Risque de remise en cause de la logique assurantielle du régime des catastrophes naturelles
Alors que le risque RGA touche déjà plus de la moitié des logements individuels en France, le changement climatique, avec la multiplication et l'amplification des épisodes de sécheresse, "menace sérieusement l'équilibre du régime CatNat [catastrophes naturelles, ndlr] "qui ne serait plus en mesure de dégager assez de réserves pour couvrir les sinistres à l'horizon 2040", prévient la sénatrice. Or, "si aucun des scénarios de réforme de l'indemnisation du risque RGA n'apparaît pleinement satisfaisant, l'ordonnance du 8 février 2023 ne résout pas le cœur du problème" et "propose de remettre en cause le principe assurantiel du régime en ne réservant les indemnisations qu’aux seuls dommages les plus graves, ceux 'susceptibles', avec toutes les incertitudes d’interprétations que suppose cette formulation pour le moins imprécise, 'd’affecter la solidité du bâti ou d’entraver l’usage normal du bâtiment'", relève Christine Lavarde. "Des sinistrés qui ont pourtant contribué financièrement au régime se trouveront sans indemnisation car les dommages subis sur leur habitation auront été qualifiés 'd’esthétiques'", alors qu'ils peuvent dégénérer " en des sinistres beaucoup plus significatifs et coûteux pour le régime", pointe-t-elle.

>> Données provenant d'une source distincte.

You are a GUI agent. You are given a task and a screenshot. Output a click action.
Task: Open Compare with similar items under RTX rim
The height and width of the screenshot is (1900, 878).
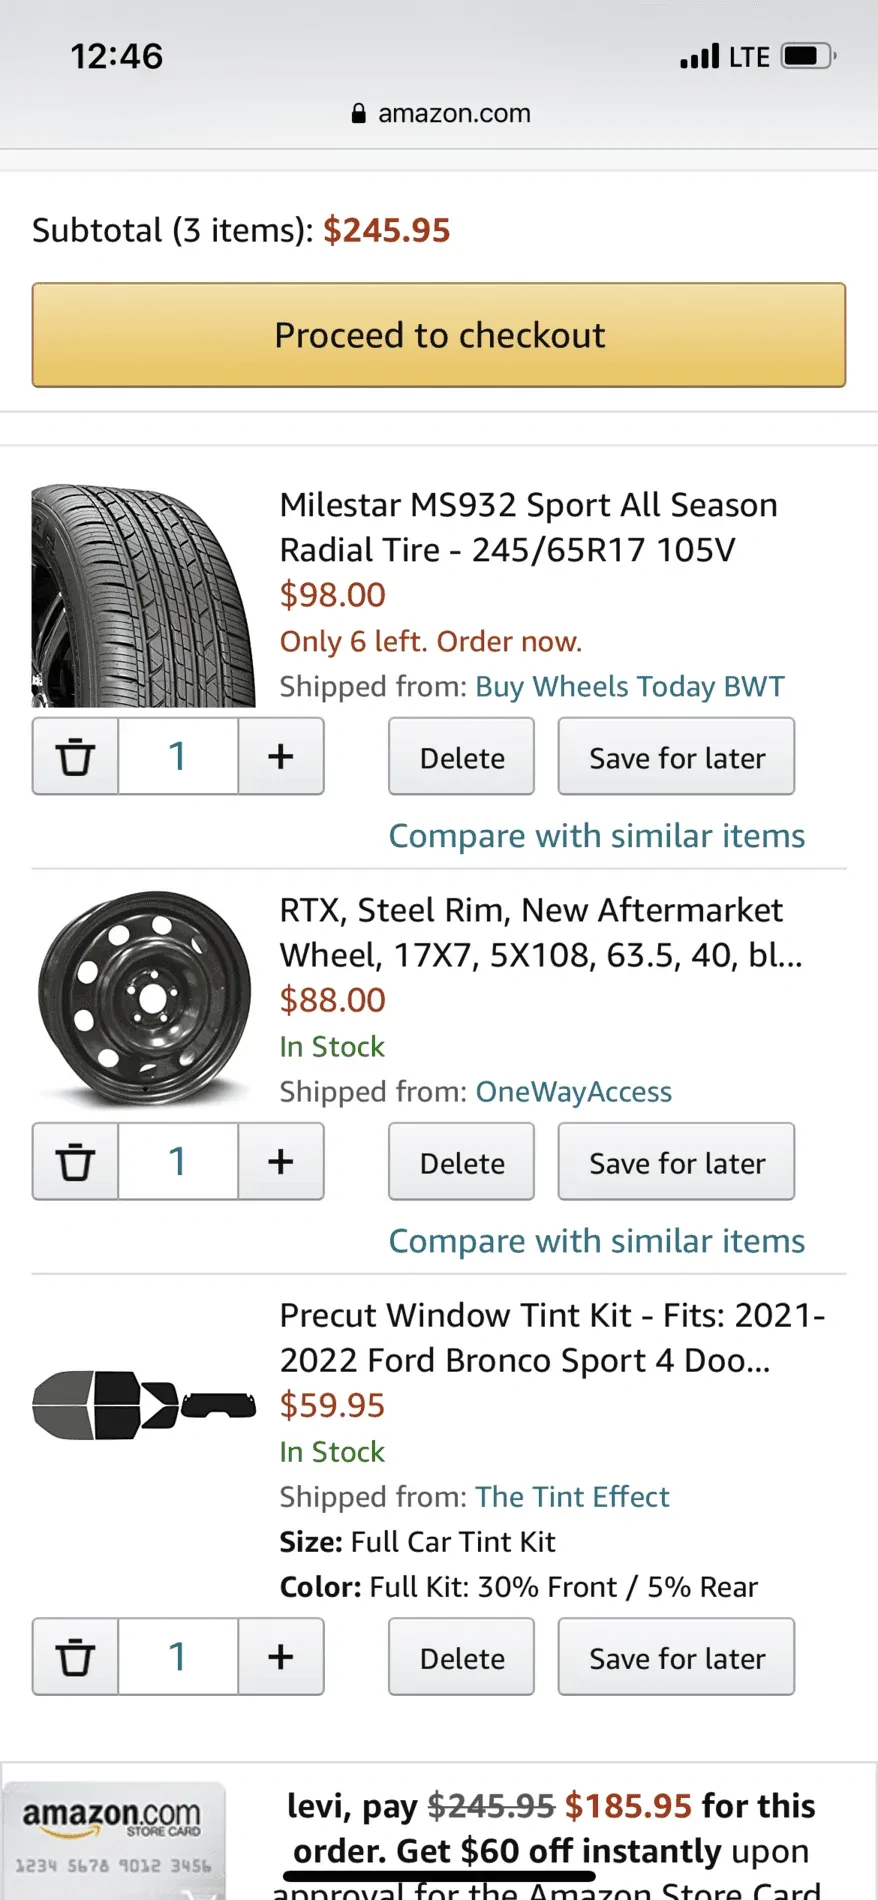point(596,1241)
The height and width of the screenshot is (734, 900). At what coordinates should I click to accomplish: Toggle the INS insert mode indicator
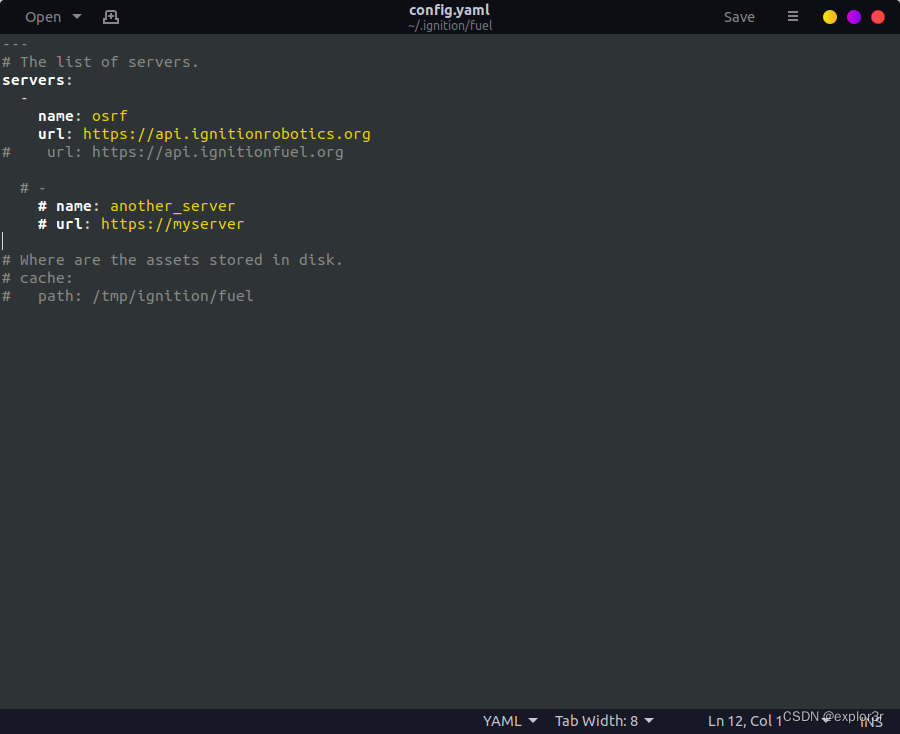(x=869, y=720)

Une autre mesure prévue par l’ordonnance pose aussi problème à ses yeux, à savoir l’obligation d’utiliser le montant de l’indemnisation pour réparer les dommages sur le bâti. "Une telle disposition est inéquitable dans la mesure où, parfois, la décision de démolir une habitation sinistrée pour reconstruire ailleurs est plus pertinente que d’engager de lourds travaux de réparation", note le rapporteur. Par ailleurs, l'ordonnance présente selon elle "deux lacunes flagrantes". "D’une part, elle n’aborde aucunement la problématique de la soutenabilité financière du régime et, d’autre part, elle élude l’enjeu fondamental de la prévention."
Agir sur l'environnement du bâti
La prévention sur le bâti existant demeure selon la sénatrice "l’angle mort" de la prise en charge du risque RGA. Elle invite ainsi à renforcer les expérimentations sur les mesures de prévention dites "horizontales" qui consistent à agir sur l'environnement du bâti (installation d'écrans anti-racinaires, systèmes de drainage…) et s'avèrent moins invasives et moins coûteuses que les mesures de reprises de fondation - elles coûtent en moyenne 10.000 euros contre 21.000 à 76.000 euros pour les techniques portant sur la structure du bâtiment, indique le rapport. "Cependant, ces mesures doivent encore faire l'objet d'évaluations afin de confirmer leur efficacité avant de pouvoir véritablement les généraliser", prévient la sénatrice qui juge que de toute façon la stratégie de prévention est "indispensable pour assurer l'équilibre financier du régime CatNat et pour protéger le patrimoine de nos territoires".
Mobilisation du fonds Barnier
Le rapport recommande donc de mobiliser le fonds de prévention des risques naturels majeurs, ou fonds Barnier, pour financer les mesures "horizontales" les plus communément pratiquées, en vue de préparer leur généralisation tandis que les mesures plus expérimentales comme l'hydratation des sols et certaines techniques de drainage pourraient être financées via le quatrième Programme d'investissements d'avenir. Il propose également de cibler en priorité des communes volontaires pour lesquelles l'état de catastrophe naturelle a été demandé mais non reconnu. "Se focaliser sur les communes qui ont fait une demande de reconnaissance de l’état de catastrophe naturelle permettra donc à la fois de tester la viabilité de certaines techniques, autant d’un point de vue préventif que curatif, et d’apporter un premier remède à des logements qui ne peuvent pas bénéficier de l’indemnisation dans le cadre du régime CatNat", souligne le rapport.